[Your objective]
The lines from the one containing "Task: Select Hardware and Sound category" through the last one in the data: please copy those exactly, and only those, without the pictures.

[Dataset excerpts]

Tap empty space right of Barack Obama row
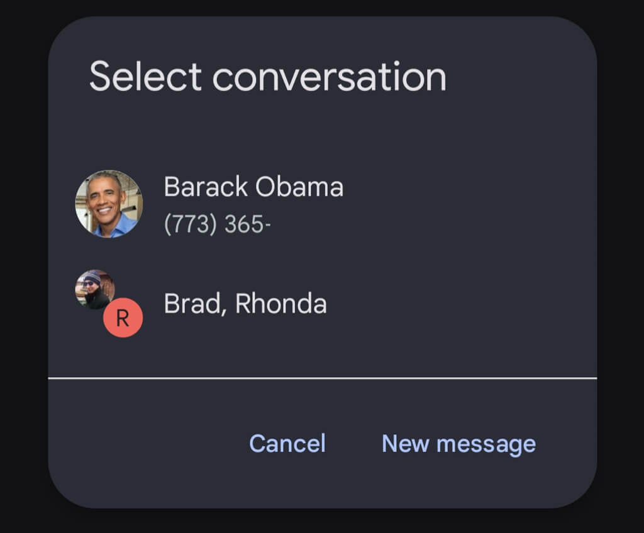Viewport: 644px width, 533px height. [x=478, y=204]
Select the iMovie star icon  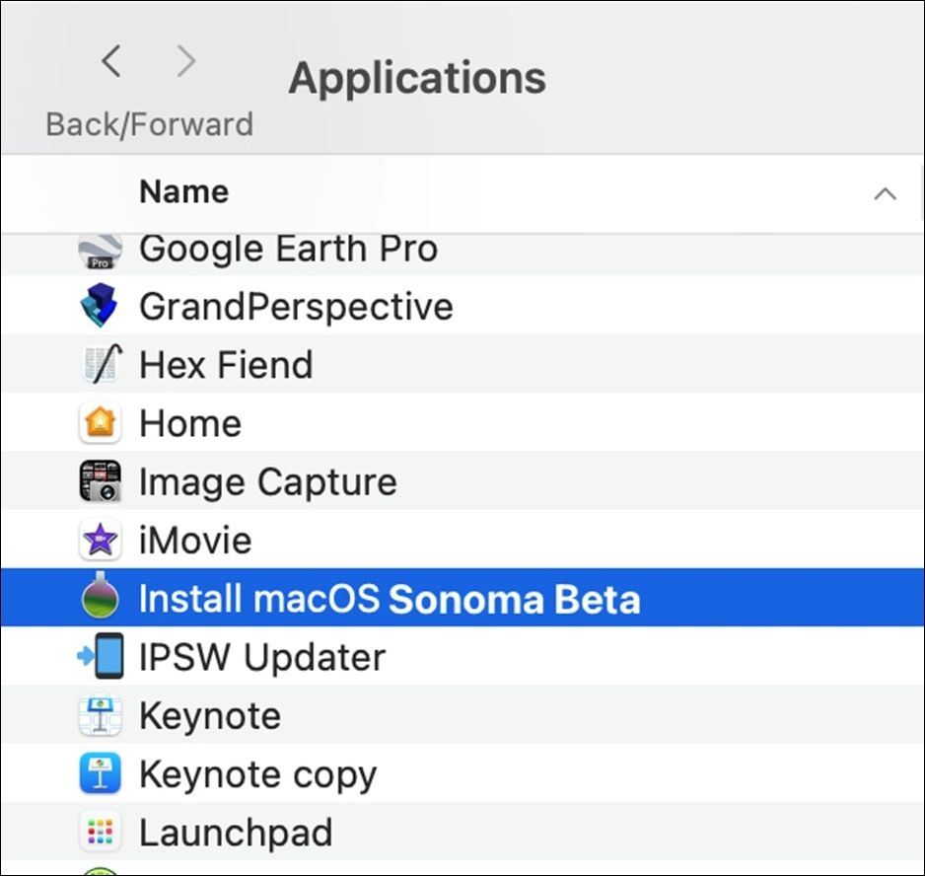coord(100,541)
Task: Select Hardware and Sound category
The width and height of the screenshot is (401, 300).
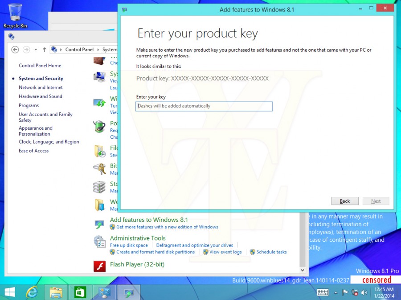Action: tap(40, 96)
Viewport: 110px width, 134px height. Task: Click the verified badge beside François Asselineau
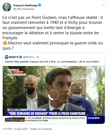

[Answer section]
Task: Select Hardware and Sound category
The width and height of the screenshot is (401, 300).
Action: tap(40, 96)
Viewport: 110px width, 134px height. Task: Click the verified badge beside François Asselineau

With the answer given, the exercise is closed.